Sheila huffed away. I had no idea what annoyed her more: that I hadn’t explained what had happened or that I’d been rewarded with a massive tip for doing absolutely nothing. All I knew what that having my photograph taken was a small price to pay for an easy fifty pounds. I dashed in the back to give it to Eliza.
“Nice!” She pushed it back toward me after I explained what happened. “Keep it for a rainy day.”
“Okay,” I said, deciding to slip it into her pocket when she wasn’t looking. There was no way I would let her cover my share of rent while I kept this, but I knew better than to try to argue with her.
“Hey, check this out,” She turned her phone toward me. “You really do look like Kerrigan Belmond. If you put on some make-up, you could be her twin.”
I took the mobile and scrolled through the socialite’s account photos. She’d documented her life and posted it on the internet for all to see.

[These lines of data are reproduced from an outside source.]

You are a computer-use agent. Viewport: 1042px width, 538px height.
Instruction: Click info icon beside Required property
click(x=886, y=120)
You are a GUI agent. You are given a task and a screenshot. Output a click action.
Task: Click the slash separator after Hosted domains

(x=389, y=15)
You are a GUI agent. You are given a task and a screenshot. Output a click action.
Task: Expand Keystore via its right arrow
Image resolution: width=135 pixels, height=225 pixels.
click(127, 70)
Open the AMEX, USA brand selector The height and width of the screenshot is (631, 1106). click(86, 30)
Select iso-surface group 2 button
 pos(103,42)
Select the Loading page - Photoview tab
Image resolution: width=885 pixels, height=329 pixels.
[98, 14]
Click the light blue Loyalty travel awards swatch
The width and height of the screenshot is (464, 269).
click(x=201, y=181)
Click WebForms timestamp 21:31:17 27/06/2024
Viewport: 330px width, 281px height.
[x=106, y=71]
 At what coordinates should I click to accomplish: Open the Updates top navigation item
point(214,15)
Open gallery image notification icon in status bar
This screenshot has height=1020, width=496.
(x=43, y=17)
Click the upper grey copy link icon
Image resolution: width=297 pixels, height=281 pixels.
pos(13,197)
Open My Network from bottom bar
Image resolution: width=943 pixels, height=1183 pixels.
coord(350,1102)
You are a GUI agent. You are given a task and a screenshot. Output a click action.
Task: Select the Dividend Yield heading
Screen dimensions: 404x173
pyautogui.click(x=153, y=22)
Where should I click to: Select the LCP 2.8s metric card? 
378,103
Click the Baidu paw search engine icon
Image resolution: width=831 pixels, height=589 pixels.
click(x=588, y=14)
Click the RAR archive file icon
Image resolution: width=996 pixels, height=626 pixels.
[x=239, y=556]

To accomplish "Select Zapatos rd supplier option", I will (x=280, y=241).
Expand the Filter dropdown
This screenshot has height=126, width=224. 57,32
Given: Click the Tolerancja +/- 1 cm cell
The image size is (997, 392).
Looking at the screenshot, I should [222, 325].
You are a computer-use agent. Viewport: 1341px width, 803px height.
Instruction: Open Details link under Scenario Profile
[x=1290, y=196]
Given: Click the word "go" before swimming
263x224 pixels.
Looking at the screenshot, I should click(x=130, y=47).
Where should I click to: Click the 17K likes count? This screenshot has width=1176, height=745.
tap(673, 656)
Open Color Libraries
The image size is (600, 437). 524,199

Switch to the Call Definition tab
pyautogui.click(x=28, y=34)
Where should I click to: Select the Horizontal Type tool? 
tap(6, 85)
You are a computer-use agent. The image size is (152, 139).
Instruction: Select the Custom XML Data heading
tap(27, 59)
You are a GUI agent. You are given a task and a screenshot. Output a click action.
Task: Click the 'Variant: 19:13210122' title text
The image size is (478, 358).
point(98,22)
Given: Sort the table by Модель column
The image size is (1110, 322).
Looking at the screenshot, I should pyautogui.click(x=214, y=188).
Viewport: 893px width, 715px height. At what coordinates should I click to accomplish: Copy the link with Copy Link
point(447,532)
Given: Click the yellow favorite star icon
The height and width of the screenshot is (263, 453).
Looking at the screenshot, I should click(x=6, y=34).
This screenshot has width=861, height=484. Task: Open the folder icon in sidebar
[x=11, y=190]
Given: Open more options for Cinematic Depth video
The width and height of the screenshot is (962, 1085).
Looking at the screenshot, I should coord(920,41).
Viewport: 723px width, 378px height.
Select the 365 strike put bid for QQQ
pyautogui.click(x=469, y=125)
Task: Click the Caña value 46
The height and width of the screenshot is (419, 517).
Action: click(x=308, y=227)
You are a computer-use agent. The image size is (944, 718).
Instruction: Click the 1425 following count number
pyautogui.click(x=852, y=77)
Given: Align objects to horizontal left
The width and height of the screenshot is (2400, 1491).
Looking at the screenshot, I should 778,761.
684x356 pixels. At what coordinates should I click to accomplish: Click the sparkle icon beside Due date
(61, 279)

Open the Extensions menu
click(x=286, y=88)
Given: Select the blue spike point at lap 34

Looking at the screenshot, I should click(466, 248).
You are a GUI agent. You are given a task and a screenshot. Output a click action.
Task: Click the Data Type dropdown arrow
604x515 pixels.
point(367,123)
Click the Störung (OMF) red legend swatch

I could see what the men and Eliza were talking about. We did look a little alike, but it was more than just the make-up that set us apart. Every picture was oozing the elite life she enjoyed. In one, she was sipping champagne stretched across a chaise lounge, the Mediterranean providing a stunning backdrop. In another, she was blowing a kiss behind the wheel of a Roadster. Picture after picture showcased her in designer clothes living a life I could only dream of. I scrolled to the top and read her bio. There wasn’t much, just a passing mention of recently graduating from Oxford and the link to some philanthropy. As far as I could tell, her whole life was spent taking things off silver platters and lowering herself for the occasional charity work. It was as far from my life as I could imagine. I wasn’t even sure I could imagine something that wild. I bet Kerrigan had never worried about an electricity bill in her life.